(Pixel coordinate grounding data)
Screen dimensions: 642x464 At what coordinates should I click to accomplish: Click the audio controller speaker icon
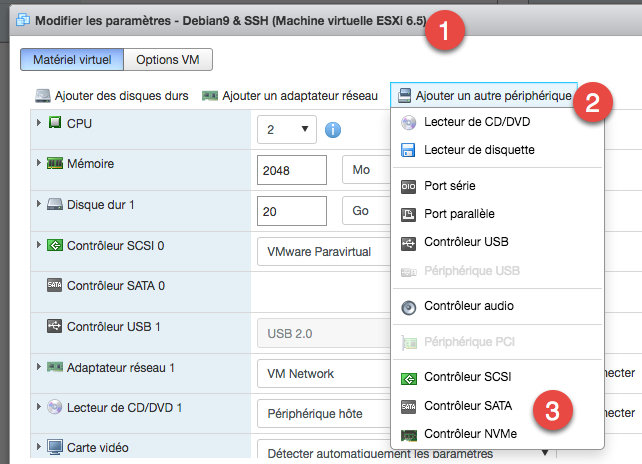pos(408,306)
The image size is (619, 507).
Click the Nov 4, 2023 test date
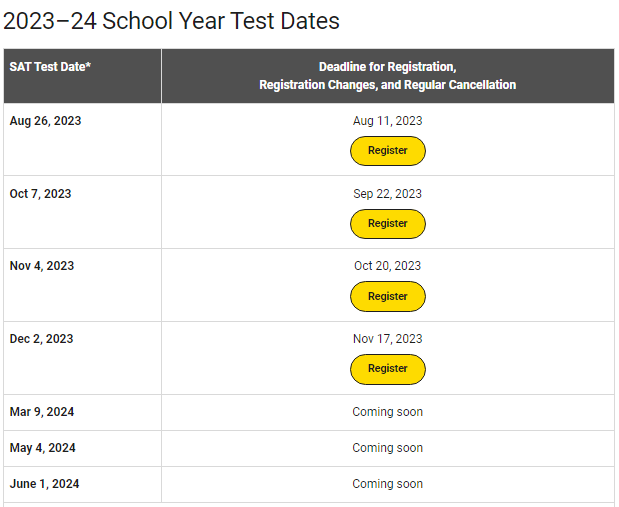pyautogui.click(x=42, y=266)
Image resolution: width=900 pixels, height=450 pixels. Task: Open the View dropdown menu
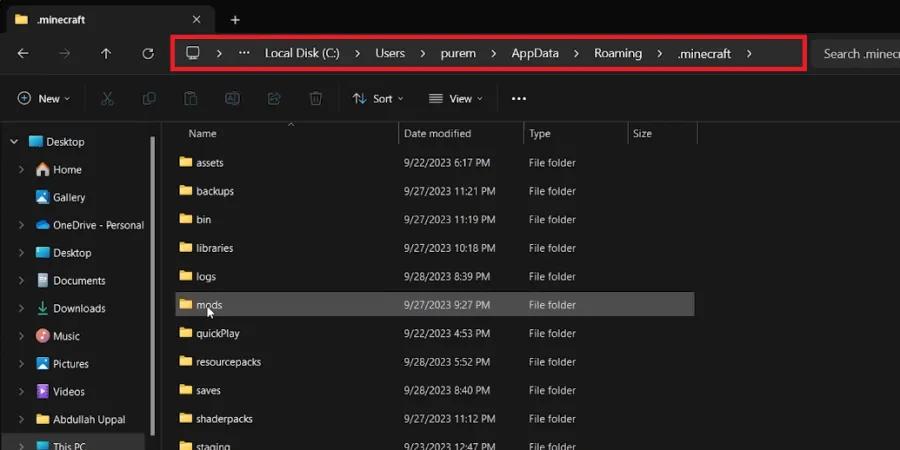tap(456, 99)
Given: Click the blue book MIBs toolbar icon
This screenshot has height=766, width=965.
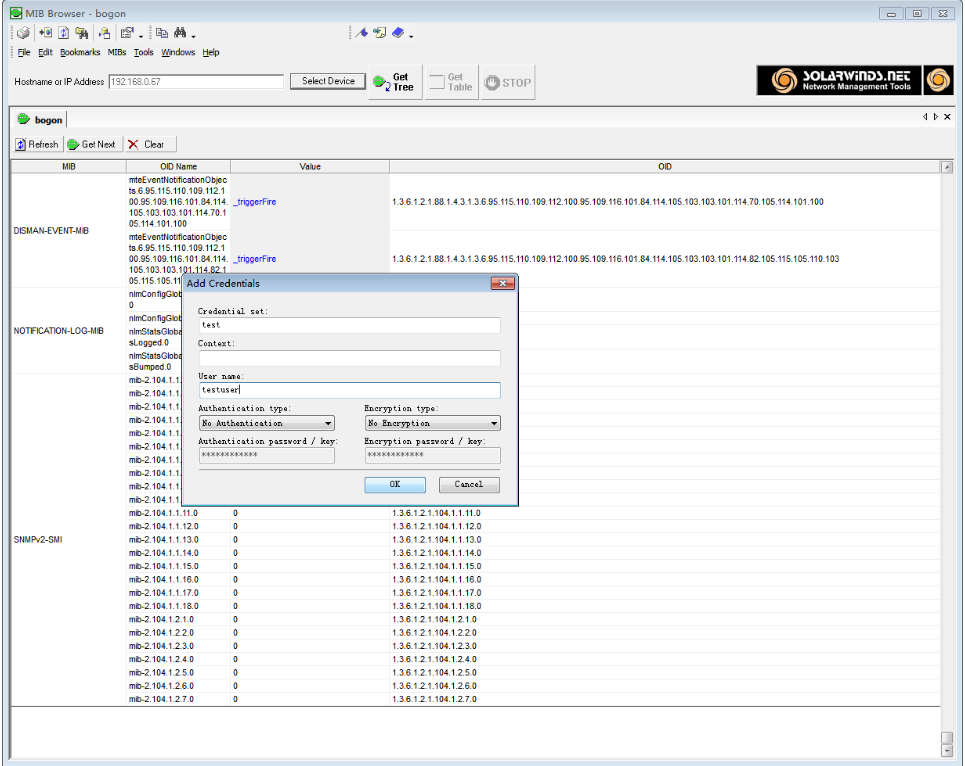Looking at the screenshot, I should (x=399, y=33).
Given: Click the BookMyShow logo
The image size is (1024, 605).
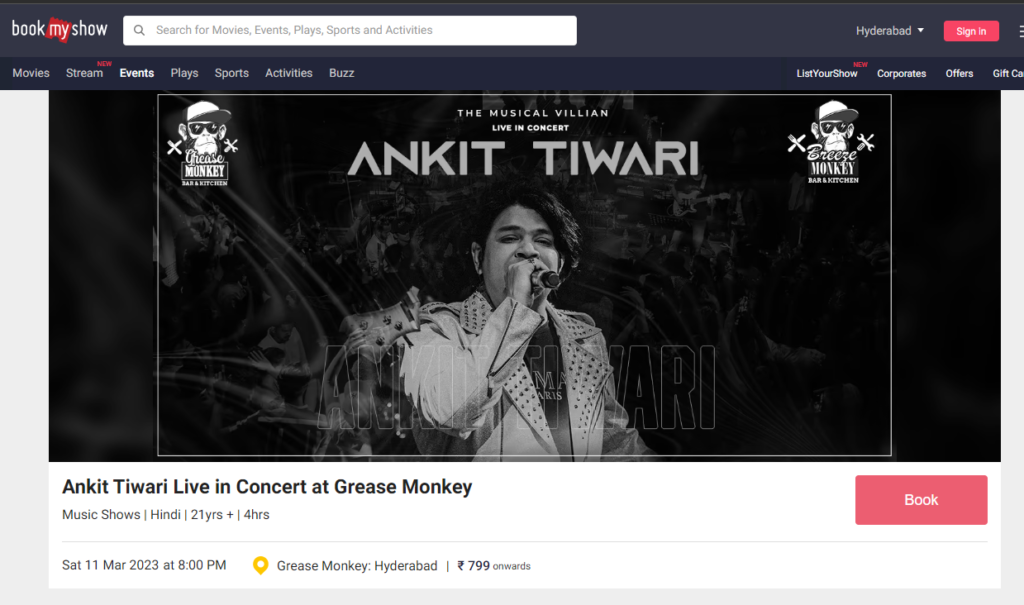Looking at the screenshot, I should [x=59, y=29].
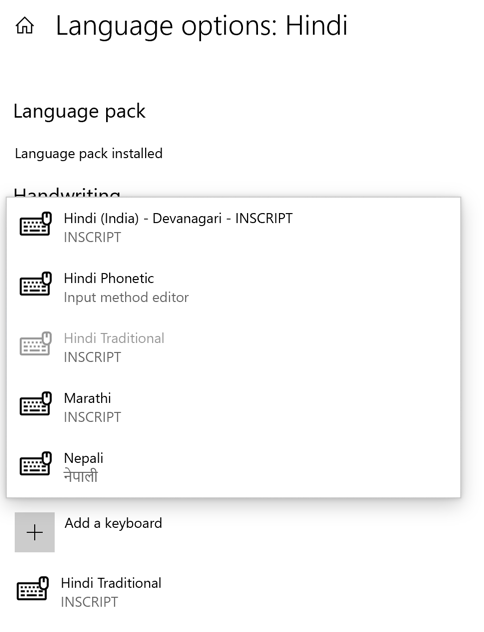The width and height of the screenshot is (484, 632).
Task: Choose Hindi Phonetic input method editor
Action: pyautogui.click(x=233, y=287)
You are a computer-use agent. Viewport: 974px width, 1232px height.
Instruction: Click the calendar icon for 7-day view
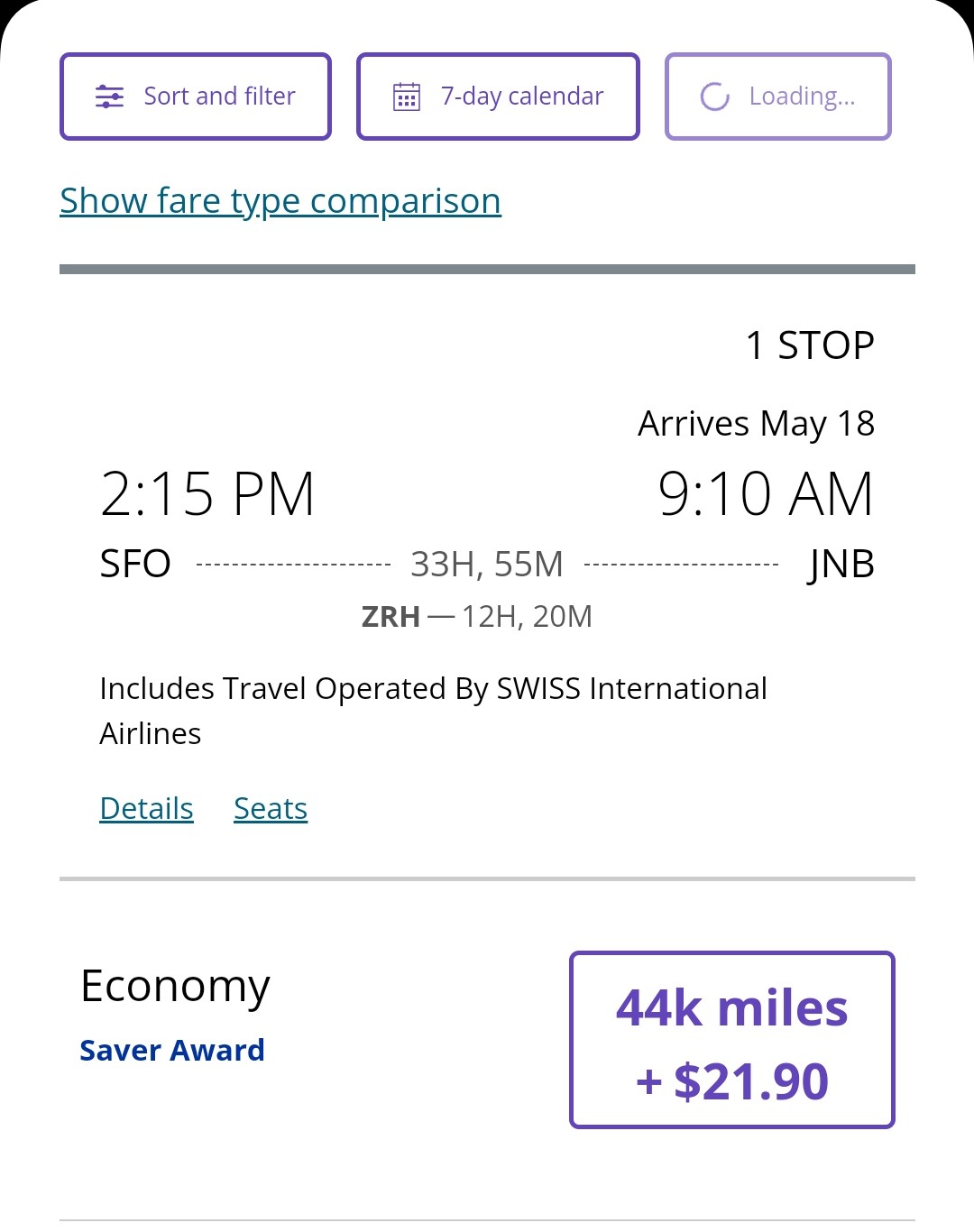407,97
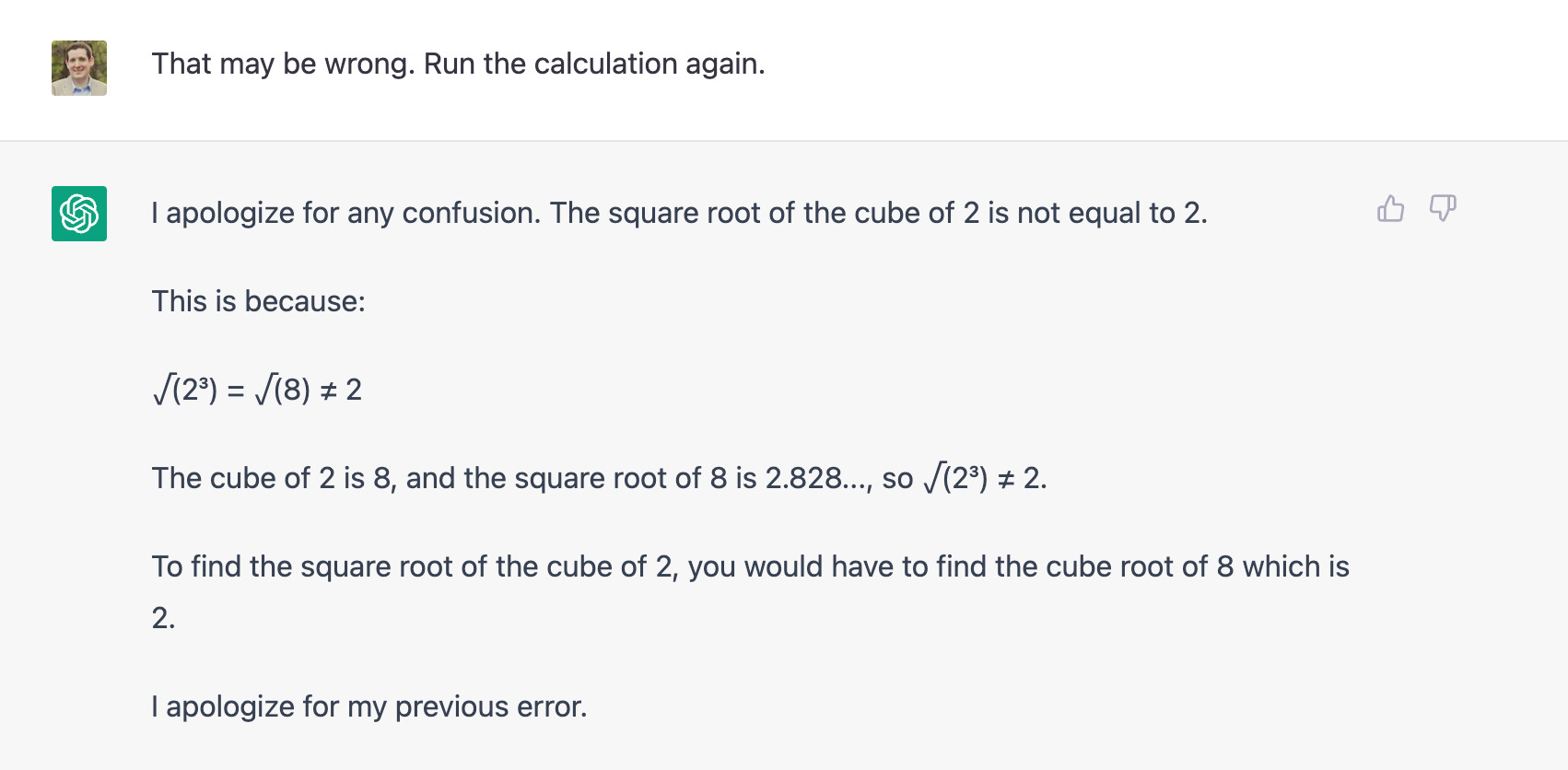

(YOUR ASSIGNMENT):
Return all the data above as written, leaving out only the pictures.

(THE ANSWER):
Screen dimensions: 642x464 At what coordinates should I click to accomplish: Click the audio controller speaker icon
pos(408,306)
The image size is (619, 507).
Click the Nov 4, 2023 test date
pyautogui.click(x=42, y=266)
Image resolution: width=900 pixels, height=450 pixels. Task: Open the View dropdown menu
tap(456, 99)
Given: Click the blue book MIBs toolbar icon
This screenshot has height=766, width=965.
Looking at the screenshot, I should (x=399, y=33).
Given: Click the BookMyShow logo
The image size is (1024, 605).
Looking at the screenshot, I should [x=59, y=29].
The width and height of the screenshot is (484, 632).
Task: Choose Hindi Phonetic input method editor
Action: pyautogui.click(x=233, y=287)
You are a computer-use agent. Viewport: 974px width, 1232px height.
Instruction: Click the calendar icon for 7-day view
407,97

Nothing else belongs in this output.